What Went Wrong at Uber

Super Pumped author Mike Isaac and Gigged author Sarah Kessler discuss the cautionary tale of Uber

Sarah Kessler
OneZero

--

Photo: Spencer Platt / Getty Images News

Uber is the most successful startup Silicon Valley has ever produced — at least, according to the $76 billion that it was at one point valued by private investors.

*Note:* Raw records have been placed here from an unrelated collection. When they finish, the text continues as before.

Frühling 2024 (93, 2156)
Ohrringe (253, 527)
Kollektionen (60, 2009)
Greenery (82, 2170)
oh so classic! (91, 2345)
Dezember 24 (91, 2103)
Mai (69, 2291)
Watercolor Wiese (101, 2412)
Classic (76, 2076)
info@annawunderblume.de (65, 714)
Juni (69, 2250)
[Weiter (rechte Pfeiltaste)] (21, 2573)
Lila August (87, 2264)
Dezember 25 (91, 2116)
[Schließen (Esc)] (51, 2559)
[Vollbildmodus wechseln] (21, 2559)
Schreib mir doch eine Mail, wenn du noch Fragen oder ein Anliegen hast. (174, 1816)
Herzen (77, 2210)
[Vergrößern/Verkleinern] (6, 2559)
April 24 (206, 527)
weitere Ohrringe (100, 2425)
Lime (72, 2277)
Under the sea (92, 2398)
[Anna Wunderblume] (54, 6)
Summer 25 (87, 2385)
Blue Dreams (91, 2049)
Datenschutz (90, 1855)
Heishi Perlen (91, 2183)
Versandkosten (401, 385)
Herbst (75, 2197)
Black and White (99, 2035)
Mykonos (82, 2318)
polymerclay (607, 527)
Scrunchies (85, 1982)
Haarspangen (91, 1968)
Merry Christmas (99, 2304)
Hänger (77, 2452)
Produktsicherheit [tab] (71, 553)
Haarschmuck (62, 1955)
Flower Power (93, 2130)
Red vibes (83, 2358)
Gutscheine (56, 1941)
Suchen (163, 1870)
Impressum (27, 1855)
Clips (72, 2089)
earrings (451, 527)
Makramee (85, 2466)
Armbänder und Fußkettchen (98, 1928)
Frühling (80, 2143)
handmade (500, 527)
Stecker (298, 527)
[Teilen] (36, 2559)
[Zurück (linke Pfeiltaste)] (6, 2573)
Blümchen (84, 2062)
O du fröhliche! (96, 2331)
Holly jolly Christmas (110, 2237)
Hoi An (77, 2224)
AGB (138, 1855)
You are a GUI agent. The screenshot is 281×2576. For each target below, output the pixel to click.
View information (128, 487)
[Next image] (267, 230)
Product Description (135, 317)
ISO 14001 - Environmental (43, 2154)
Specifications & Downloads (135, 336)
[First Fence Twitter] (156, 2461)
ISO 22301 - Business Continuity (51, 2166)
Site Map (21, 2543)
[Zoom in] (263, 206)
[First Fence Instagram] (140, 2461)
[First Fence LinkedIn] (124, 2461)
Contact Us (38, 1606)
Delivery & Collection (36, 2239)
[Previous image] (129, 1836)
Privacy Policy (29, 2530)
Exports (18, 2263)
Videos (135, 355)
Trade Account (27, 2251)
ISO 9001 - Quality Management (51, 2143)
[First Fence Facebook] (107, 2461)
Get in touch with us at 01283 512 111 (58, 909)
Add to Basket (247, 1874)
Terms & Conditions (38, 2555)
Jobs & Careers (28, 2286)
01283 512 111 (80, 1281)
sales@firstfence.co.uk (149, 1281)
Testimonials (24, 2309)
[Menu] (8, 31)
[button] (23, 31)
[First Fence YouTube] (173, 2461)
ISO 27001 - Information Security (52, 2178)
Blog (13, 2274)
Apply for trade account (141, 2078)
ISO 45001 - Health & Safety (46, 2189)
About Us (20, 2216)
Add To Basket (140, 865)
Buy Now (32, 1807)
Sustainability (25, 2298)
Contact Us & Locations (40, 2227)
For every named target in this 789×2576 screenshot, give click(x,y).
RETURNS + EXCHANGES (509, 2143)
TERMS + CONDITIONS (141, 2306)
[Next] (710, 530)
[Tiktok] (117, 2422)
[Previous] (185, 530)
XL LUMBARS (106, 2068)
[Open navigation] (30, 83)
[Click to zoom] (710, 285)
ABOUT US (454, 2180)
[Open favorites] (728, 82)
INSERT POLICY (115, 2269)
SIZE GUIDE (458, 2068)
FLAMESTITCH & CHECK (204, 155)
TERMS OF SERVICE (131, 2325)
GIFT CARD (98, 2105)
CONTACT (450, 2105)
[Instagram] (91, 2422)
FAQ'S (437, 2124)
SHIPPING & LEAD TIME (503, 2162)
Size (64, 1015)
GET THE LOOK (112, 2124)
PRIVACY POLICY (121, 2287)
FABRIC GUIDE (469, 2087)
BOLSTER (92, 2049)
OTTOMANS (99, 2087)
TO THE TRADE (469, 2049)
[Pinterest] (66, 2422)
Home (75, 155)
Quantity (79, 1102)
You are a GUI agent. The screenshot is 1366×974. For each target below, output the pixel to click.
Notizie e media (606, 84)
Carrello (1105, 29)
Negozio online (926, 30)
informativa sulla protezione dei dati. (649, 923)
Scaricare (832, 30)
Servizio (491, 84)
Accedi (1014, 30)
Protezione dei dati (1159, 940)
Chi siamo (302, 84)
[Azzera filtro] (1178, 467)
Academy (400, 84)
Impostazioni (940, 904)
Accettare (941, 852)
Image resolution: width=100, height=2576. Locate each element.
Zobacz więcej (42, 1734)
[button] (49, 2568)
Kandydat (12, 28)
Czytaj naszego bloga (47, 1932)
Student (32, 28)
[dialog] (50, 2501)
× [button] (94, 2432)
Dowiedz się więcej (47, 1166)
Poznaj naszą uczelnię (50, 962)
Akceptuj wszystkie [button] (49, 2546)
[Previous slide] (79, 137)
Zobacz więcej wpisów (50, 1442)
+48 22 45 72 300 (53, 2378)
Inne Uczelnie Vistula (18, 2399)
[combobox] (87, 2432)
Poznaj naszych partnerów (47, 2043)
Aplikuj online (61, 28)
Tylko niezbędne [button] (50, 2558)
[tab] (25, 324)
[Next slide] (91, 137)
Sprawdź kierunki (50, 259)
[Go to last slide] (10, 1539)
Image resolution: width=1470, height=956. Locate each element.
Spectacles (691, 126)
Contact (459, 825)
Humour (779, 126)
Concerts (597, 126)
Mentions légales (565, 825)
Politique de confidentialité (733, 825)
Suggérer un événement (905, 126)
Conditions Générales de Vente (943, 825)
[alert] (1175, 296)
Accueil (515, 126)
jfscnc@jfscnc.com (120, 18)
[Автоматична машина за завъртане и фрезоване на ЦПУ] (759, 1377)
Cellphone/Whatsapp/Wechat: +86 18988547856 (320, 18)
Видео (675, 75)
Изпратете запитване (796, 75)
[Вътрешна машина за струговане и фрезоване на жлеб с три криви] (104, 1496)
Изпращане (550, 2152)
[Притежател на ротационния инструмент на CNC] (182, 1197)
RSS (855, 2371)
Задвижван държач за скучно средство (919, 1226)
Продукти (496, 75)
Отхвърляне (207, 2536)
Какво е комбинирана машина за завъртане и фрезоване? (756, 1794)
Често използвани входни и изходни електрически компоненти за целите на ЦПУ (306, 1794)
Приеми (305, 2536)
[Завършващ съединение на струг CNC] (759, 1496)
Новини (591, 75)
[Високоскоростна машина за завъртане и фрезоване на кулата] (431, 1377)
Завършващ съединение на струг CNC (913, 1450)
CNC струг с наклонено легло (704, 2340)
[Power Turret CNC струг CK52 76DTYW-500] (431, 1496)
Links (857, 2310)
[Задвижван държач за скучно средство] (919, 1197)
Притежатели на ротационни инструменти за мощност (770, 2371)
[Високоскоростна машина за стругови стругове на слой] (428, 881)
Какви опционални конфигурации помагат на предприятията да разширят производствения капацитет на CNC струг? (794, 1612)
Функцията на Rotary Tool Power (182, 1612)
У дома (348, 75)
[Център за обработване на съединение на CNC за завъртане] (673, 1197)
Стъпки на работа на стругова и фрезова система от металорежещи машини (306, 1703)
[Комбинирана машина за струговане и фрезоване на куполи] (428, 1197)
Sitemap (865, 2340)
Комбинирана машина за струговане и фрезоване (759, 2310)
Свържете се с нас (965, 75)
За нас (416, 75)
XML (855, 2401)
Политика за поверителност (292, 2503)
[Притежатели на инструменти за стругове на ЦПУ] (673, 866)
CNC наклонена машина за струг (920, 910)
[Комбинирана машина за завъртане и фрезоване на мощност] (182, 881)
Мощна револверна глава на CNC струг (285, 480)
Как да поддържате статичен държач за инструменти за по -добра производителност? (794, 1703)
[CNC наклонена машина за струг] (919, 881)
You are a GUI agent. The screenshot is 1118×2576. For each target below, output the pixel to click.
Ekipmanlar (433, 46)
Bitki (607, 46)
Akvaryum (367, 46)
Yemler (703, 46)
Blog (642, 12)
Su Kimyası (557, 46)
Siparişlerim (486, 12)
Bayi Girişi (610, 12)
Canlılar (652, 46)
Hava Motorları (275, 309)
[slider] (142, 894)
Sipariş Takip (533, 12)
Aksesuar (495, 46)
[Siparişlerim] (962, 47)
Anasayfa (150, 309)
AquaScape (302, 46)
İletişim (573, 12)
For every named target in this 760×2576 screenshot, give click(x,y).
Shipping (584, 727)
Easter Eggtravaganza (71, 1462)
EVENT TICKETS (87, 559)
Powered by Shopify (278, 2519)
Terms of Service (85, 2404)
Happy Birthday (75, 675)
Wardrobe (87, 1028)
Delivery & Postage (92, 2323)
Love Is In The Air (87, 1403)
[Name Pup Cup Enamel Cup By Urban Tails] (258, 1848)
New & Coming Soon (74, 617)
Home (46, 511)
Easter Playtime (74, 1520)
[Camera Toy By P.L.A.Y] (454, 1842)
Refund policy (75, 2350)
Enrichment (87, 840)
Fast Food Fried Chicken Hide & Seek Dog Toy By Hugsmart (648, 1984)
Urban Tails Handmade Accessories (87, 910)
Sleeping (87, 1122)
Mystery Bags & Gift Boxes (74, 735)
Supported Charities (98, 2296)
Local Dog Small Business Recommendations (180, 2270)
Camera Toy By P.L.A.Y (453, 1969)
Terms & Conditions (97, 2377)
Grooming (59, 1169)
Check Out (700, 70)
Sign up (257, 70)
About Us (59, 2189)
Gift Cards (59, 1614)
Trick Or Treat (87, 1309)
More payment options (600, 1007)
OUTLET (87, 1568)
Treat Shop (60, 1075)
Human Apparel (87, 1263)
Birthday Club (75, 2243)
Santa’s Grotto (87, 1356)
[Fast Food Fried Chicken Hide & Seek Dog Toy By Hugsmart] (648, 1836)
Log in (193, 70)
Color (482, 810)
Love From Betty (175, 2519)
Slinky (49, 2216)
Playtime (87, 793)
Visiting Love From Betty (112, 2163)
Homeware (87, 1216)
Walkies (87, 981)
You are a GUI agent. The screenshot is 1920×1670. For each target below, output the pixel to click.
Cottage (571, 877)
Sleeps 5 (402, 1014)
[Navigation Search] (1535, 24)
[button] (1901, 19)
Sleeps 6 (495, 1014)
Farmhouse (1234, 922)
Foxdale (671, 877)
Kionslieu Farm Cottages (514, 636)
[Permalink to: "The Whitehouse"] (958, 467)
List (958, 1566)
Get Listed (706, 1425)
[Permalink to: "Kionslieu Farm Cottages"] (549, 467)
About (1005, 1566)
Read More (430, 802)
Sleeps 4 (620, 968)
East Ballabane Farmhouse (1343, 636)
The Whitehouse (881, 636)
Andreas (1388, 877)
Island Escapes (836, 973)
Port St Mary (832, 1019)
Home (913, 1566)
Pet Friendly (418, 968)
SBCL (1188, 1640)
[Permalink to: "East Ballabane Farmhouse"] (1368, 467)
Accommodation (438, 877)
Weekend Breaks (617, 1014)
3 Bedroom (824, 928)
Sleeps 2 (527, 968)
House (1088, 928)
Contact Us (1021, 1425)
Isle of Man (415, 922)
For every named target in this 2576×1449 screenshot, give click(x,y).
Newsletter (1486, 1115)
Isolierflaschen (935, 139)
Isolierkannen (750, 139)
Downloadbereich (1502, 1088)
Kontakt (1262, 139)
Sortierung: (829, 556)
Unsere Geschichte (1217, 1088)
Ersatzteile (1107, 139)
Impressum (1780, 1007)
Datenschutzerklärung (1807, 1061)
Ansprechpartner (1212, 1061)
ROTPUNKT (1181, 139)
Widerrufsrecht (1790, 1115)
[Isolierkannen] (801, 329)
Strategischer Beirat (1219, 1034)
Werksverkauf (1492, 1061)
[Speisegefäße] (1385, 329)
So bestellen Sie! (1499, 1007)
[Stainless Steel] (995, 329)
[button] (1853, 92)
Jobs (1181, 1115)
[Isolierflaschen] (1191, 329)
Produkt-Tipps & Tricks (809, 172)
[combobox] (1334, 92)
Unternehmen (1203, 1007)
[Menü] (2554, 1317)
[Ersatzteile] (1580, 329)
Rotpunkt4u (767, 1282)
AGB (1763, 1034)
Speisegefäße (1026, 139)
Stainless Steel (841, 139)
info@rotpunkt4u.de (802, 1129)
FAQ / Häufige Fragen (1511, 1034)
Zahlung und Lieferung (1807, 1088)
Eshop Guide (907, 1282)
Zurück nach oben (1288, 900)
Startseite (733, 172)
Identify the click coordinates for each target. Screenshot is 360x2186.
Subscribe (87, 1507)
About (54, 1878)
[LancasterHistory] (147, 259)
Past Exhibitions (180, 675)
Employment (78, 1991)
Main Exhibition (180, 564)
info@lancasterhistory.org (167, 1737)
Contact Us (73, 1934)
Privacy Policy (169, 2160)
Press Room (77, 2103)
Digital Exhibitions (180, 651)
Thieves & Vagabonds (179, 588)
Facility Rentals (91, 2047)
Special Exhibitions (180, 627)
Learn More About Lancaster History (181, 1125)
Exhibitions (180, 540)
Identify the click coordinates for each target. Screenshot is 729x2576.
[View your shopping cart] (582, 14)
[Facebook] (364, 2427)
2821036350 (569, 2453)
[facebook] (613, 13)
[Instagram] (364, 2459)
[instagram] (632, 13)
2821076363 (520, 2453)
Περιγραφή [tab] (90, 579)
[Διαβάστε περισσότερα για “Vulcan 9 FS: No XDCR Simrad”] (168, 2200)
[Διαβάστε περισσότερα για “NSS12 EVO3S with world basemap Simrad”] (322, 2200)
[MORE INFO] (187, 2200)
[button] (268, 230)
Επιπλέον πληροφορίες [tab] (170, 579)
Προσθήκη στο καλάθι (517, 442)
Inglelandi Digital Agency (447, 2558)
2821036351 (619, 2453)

But as the ride-sharing company prepared to go public, that success started to seem flimsy. Uber’s reputation began nose-diving in early 2017 after Susan Fowler, a former employee, wrote a viral blog post detailing how the company had ignored her sexual harassment complaint. It fell further after reporters uncovered programs that allowed Uber to spy on competitors and dupe government officials. This reputation drop had major consequences: A Twitter campaign successfully encouraged more than 500,000 people to #deleteuber, threatening to flatten the company’s growth. And following an investigation into Uber’s win-at-all-costs workplace culture, investors pushed out founder and then-CEO Travis Kalanick.

Uber’s new public market investors, meanwhile, have been less tolerant than venture capitalists of the company’s massive losses — more than $5 billion last quarter alone. Since the May IPO, shares have lost more than 20% of their value.